SUPPLIED TEXT:
____
Simon Willison’s Weblog

Subscribe

Gemini 2.0 Flash “Thinking mode”

19th December 2024

Those new model releases just keep on flowing. Today it’s Google’s snappily named gemini-2.0-flash-thinking-exp, their first entrant into the o1-style inference scaling class of models. I posted about a great essay about the significance of these just this morning.

From the Gemini model documentation:

Gemini 2.0 Flash Thinking Mode is an experimental model that’s trained to generate the “thinking process” the model goes through as part of its response. As a result, Thinking Mode is capable of stronger reasoning capabilities in its responses than the base Gemini 2.0 Flash model.

I just shipped llm-gemini 0.8 with support for the model. You can try it out using LLM like this:

llm install -U llm-gemini
# If you haven't yet set a gemini key:
llm keys set gemini
# Paste key here

llm -m gemini-2.0-flash-thinking-exp-1219 "solve a harder variant of that goat lettuce wolf river puzzle"

It’s a very talkative model—2,277 output tokens answering that prompt.

A more interesting example

The best source of example prompts I’ve found so far is the Gemini 2.0 Flash Thinking cookbook—a Jupyter notebook full of demonstrations of what the model can do.
____
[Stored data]
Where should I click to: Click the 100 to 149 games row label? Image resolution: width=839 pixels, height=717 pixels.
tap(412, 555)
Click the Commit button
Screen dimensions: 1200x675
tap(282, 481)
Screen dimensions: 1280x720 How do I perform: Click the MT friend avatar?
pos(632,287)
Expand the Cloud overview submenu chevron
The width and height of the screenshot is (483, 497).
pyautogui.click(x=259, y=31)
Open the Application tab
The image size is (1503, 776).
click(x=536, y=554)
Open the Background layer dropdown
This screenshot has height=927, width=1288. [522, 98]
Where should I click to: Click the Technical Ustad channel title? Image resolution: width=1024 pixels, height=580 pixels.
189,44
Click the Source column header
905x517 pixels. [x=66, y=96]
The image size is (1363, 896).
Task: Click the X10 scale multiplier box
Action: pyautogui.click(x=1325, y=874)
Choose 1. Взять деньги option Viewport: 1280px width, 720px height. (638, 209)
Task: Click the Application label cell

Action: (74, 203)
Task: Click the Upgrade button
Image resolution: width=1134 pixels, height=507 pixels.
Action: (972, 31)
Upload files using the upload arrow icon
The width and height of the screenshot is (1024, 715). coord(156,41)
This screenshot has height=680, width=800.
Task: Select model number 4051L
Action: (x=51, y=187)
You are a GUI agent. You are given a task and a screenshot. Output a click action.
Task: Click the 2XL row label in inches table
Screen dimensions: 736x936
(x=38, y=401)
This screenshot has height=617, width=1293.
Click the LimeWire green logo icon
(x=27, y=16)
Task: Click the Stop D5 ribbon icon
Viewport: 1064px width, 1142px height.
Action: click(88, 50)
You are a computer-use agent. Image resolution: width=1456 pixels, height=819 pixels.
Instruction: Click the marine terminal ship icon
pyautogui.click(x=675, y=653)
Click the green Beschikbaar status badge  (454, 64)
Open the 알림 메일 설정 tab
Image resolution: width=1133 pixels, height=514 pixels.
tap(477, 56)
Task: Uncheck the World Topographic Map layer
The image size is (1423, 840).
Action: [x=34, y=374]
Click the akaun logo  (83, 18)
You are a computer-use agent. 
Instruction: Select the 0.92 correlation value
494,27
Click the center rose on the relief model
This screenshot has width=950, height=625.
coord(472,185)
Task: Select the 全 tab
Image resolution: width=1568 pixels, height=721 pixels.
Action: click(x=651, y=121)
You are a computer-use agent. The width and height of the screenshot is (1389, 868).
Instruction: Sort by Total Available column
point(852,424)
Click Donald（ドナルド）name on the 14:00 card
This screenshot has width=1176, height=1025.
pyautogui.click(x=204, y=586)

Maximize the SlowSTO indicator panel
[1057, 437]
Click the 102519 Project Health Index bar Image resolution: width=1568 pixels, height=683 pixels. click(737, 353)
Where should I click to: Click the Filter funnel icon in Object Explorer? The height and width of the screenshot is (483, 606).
____
WORK TASK: In the weblog post, starting with "19th December 2024" and going on through "just this morning.", swap "inference scaling" for "test-time compute" and give that passage again.

YOUR RESPONSE:
19th December 2024

Those new model releases just keep on flowing. Today it’s Google’s snappily named gemini-2.0-flash-thinking-exp, their first entrant into the o1-style test-time compute class of models. I posted about a great essay about the significance of these just this morning.